Turn the material, starting with the line containing "389x280 pixels." and going on through the line containing "pyautogui.click(x=670, y=35)", into a Markdown table with columns headed No. and Text, one row per line with blank lines skipped. Leave the pictures out.

○ ○ ○ ○

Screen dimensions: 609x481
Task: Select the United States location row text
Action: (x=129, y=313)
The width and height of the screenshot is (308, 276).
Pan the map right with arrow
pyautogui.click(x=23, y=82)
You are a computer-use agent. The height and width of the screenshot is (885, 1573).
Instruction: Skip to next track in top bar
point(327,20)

○ ○ ○ ○

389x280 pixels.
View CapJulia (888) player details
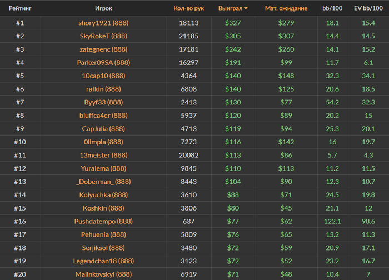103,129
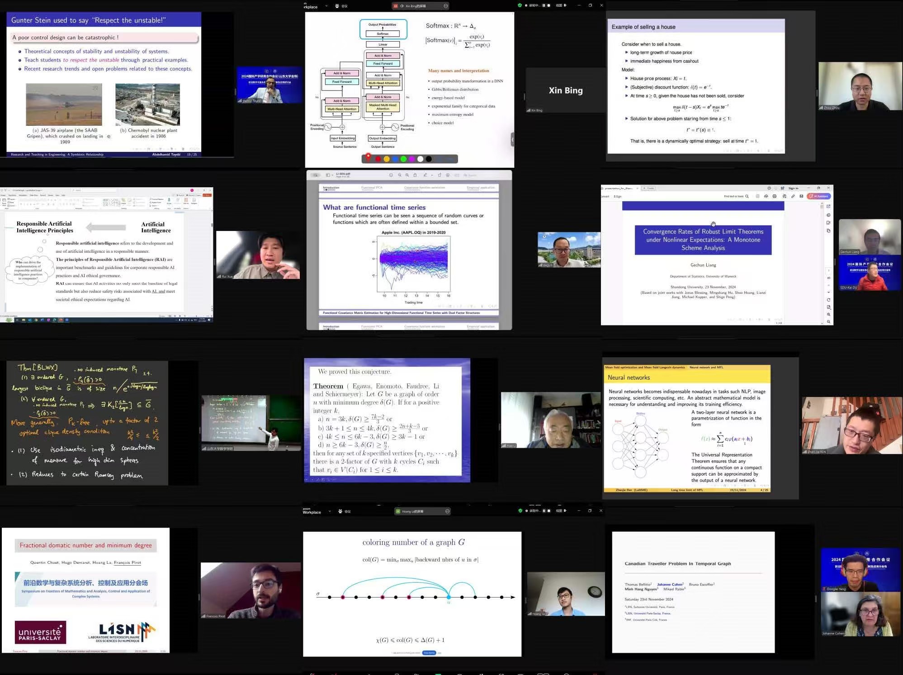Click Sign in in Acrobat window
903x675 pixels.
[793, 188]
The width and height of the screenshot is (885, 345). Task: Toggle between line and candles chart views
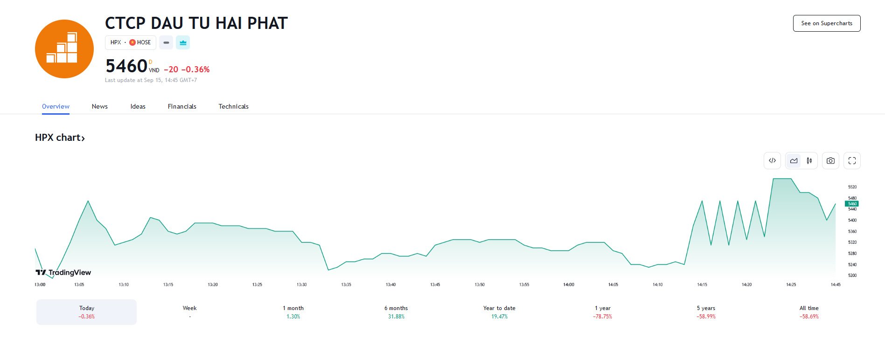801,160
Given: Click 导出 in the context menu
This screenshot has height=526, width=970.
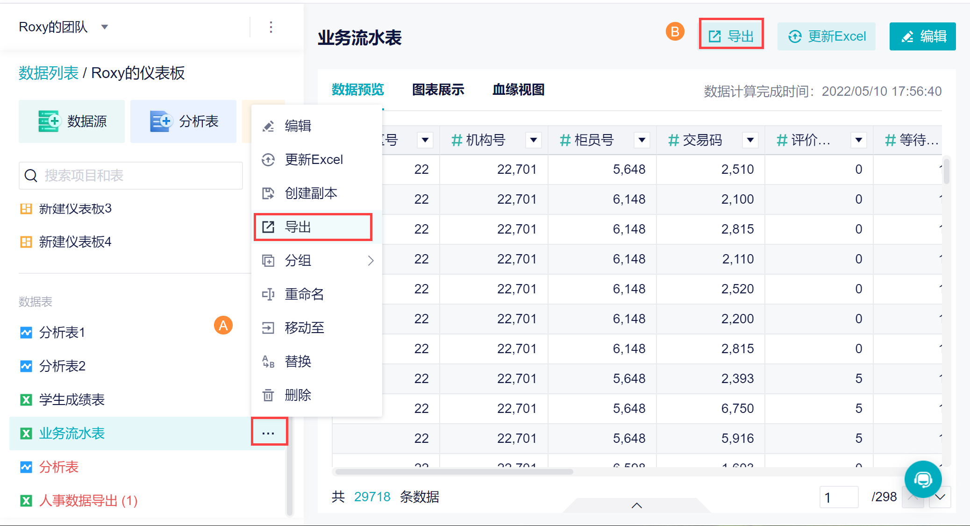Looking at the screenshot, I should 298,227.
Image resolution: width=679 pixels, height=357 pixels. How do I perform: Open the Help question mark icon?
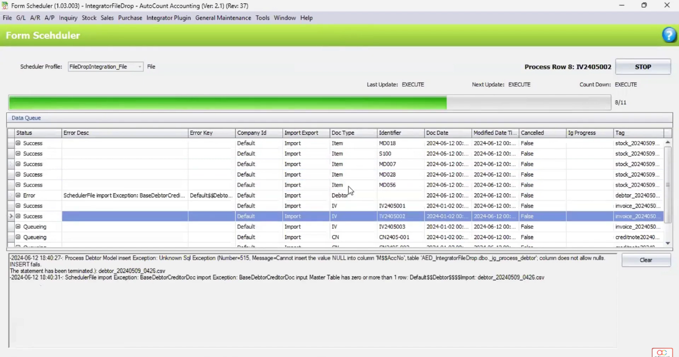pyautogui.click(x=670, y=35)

○ ○ ○ ○

OUTPUT OF THE TASK
| No. | Text |
|---|---|
| 1 | 389x280 pixels. |
| 2 | View CapJulia (888) player details |
| 3 | 103,129 |
| 4 | Click Sign in in Acrobat window |
| 5 | 903x675 pixels. |
| 6 | [793, 188] |
| 7 | The width and height of the screenshot is (885, 345). Task: Toggle between line and candles chart views |
| 8 | 801,160 |
| 9 | Given: Click 导出 in the context menu |
| 10 | This screenshot has height=526, width=970. |
| 11 | Looking at the screenshot, I should 298,227. |
| 12 | Image resolution: width=679 pixels, height=357 pixels. How do I perform: Open the Help question mark icon? |
| 13 | pyautogui.click(x=670, y=35) |